Location: Donald Bren Hall 3011
Data access latencies and bandwidth bottlenecks frequently represent major limiting factors for the computational effectiveness of many-core processor architectures. This presentation introduces two
conceptually complementary approaches to reduce the synchronization overheads for coherence
maintenance and to improve the locality between computing resources and data: Region-based cache
coherence and near memory acceleration.
A 2D array of compute tiles with multiple, heterogeneous RISC cores, two levels of caches and a tile-local
SRAM memory serves as reference processing platform. These compute tiles, various I/O tiles and a globally shared DDR SDRAM memory tile are interconnected by a meshed Network on Chip (NoC) with support for multiple quality of service levels. Overall, this processing architecture follows a distributed-
shared-memory model. The limited degree of parallelism in many embedded computing applications
also bounds the number of compute tiles possibly sharing associated data structures. Therefore, we favor region-based cache coherence (RBCC) among a limited number of compute tiles over global coherence approaches. Coherence regions are dynamically configured at runtime and comprise a number of arbitrary (adjacent or non-adjacent) compute tiles which are interconnected through regular NoC channels for the exchange of coherency protocol messages. We will show that region-based coherence allows maintaining substantially smaller coherence directories (e.g., by approx. 40% reduced in size for 16 tiles systems with up to 4 tiles per region) and shorter sharer checking latencies than global coherence. RBCC increases the locally usable intra-tile shared SRAM memories and may reduce execution times of sample video processing applications by 30% in comparison to message passing based parallelization. However, the benefits of RBCC may strongly depend on the task and data placement among tiles in the coherency region which can affect performance by up to an order of magnitude. Near memory processing using near memory accelerators (NMA) positions processing resources for specific data manipulations as close as possible to the data memory for the benefit of shortening access latencies and increasing compute efficiency.
Andreas Herkersdorf is a professor in the Department of Electrical and Computer Engineering and also
affiliated to the Department of Informatics at Technical University of Munich (TUM). He received a Dr.
degree from ETH Zurich, Switzerland, in 1991. Between 1988 and 2003, he has been in technical and
management positions with the IBM Research Laboratory in Rüschlikon, Switzerland.
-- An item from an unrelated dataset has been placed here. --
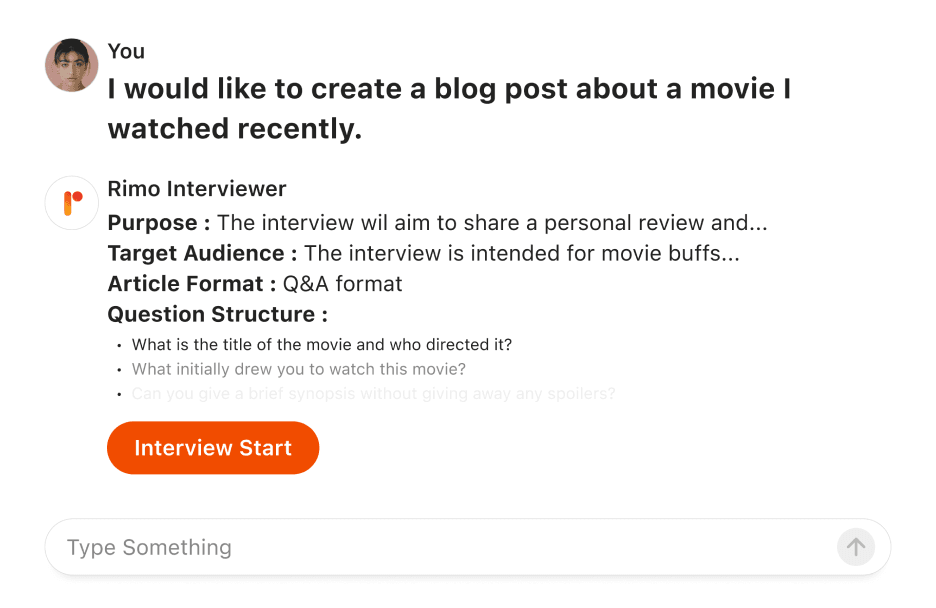Click the first question's bullet point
Since 2003, Dr. Herkersdorf leads the Chair of Integrated Systems at TUM. He is a senior member of the
IEEE, member of the DFG (German Research Foundation) Review Board and serves as editor for Springer and De Gruyter journals for design automation and information technology. His research interests include application-specific multi-processor architectures, IP network processing, Network on Chip and self-adaptive fault-tolerant computing.